Set problem: Locate every line in the rows below that contains the word "Active" and copy each of those lines.

Dataset records:
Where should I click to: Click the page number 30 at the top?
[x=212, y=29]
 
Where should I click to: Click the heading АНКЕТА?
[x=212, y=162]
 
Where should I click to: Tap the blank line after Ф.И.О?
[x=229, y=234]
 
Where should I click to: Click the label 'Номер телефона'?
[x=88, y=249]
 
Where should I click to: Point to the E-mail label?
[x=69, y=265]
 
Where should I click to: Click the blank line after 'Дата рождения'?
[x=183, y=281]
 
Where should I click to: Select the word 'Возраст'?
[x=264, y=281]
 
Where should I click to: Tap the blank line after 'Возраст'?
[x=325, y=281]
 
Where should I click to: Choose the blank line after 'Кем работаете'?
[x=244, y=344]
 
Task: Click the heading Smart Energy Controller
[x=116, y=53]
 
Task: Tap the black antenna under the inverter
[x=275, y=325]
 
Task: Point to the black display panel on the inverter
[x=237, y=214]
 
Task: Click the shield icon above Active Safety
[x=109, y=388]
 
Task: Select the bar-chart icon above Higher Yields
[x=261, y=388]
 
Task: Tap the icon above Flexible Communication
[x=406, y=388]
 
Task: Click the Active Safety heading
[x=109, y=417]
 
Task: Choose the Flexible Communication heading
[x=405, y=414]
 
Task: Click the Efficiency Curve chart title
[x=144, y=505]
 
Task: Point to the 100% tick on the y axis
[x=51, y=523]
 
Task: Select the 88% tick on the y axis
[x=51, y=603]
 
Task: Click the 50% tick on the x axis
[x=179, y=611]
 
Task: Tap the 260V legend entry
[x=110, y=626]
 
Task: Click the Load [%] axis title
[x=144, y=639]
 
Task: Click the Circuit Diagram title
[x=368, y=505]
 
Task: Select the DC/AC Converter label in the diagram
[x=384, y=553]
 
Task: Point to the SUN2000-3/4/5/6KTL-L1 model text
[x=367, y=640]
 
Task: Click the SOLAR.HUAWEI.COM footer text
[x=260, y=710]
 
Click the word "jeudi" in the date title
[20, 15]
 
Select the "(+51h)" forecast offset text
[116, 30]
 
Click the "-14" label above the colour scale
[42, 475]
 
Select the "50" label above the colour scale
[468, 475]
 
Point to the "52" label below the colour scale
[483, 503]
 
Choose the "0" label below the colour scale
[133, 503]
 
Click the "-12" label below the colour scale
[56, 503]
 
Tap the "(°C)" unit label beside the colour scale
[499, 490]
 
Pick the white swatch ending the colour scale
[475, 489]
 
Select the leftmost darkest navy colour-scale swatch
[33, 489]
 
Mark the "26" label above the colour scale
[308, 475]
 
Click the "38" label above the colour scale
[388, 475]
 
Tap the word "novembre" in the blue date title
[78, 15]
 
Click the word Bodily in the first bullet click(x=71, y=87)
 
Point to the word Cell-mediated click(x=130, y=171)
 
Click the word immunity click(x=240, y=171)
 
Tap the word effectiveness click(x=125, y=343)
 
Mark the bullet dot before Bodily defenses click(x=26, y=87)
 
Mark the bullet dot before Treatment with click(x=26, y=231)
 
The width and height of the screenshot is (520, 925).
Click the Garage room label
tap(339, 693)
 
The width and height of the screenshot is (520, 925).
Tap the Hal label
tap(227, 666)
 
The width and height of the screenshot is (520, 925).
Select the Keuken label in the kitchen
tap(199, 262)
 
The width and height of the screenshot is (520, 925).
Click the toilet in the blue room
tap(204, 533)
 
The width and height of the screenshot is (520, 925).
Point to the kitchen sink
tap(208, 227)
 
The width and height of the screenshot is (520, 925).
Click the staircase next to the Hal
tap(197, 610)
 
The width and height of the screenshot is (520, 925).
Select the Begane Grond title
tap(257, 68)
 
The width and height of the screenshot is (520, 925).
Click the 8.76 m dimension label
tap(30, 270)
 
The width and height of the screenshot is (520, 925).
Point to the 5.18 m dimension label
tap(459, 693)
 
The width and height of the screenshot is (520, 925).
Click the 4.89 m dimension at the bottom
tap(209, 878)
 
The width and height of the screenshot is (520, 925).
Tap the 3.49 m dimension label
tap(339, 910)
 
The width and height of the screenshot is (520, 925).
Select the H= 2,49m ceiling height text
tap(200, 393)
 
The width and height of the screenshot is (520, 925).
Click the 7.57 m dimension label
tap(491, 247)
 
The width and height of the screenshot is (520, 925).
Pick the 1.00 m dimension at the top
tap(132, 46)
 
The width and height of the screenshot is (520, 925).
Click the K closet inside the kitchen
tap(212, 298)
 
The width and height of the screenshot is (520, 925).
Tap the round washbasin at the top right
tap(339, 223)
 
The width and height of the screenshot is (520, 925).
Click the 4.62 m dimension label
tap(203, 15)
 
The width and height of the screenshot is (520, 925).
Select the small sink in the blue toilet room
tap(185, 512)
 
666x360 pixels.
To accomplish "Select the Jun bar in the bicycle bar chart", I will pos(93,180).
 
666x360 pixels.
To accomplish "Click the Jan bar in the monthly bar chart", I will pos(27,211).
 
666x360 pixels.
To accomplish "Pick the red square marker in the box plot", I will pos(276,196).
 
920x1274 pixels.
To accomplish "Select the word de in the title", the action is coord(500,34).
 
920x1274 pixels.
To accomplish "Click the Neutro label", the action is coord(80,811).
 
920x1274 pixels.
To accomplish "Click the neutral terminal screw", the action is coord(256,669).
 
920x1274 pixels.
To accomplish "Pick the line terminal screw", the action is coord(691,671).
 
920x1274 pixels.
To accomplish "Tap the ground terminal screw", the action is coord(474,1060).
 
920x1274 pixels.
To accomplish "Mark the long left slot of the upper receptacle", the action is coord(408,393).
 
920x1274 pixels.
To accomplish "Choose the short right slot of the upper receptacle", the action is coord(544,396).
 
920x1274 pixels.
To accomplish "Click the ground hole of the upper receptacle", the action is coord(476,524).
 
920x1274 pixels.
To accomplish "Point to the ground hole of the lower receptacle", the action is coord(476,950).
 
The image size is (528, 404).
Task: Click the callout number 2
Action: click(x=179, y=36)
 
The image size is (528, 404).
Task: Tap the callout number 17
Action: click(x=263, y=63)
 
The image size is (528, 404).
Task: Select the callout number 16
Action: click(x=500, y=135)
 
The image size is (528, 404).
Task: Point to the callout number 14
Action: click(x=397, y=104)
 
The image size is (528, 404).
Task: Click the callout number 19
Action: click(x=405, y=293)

Finished task:
Task: Click the shield icon above Active Safety
Task: Click the Active Safety heading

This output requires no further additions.